Stroke survivor runs again against all odds
When runner Paul Metham suffered a devastating stroke at just 37, his family were told that he would be lucky to survive – and if he did, he would not remember them, be able to speak or walk again. The dad of two had had a dissection of his carotid artery while out running, a tear in the lining in one of the main blood vessels carrying blood to the brain.
But against all odds, and following a better outcome than was ever predicted, two years on he completed the Wilmslow Half Marathon on Sunday 26 March to raise funds for our Centre and is now on to his next challenge of running 5k a day in December.

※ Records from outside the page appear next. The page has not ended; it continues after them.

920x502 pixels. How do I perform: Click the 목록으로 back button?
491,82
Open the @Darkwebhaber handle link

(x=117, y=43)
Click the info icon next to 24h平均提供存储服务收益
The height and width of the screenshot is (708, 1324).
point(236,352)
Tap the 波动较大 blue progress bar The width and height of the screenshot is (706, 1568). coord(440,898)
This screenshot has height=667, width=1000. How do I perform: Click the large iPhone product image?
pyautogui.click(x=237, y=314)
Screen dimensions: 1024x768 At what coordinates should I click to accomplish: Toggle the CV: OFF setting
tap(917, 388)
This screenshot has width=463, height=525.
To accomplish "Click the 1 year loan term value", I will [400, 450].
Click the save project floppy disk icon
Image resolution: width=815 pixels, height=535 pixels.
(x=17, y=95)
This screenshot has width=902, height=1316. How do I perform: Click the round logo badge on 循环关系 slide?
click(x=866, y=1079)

Paul received treatment at Salford Royal Hospital and was told a blood clot had gone into his brain. He was given medication to dissolve the clot but this was unsuccessful and led to a massive stroke and subsequent swelling of the brain. Paul underwent an emergency thrombectomy and a decompressive craniotomy and was operated on and cared for by Salford Royal neurosurgeon and Centre Strategy Lead Professor Omar Pathmanaban and his team.
Paul, who has two young children, now 5 and 9 said,
“I am extremely grateful for the treatment I received allowing me to return to family life. The treatment and care I received at Salford Royal saved my life. If anyone was unfortunate enough to find themselves in the same position, I would want them to get the best treatment they possibly can, so it is important that we fund research to find new treatments and improve recovery for brain injury and other neurological conditions.”
Paul’s recovery continues and he is now under the care of the Salford Royal neurology services for treatment for post stroke epilepsy.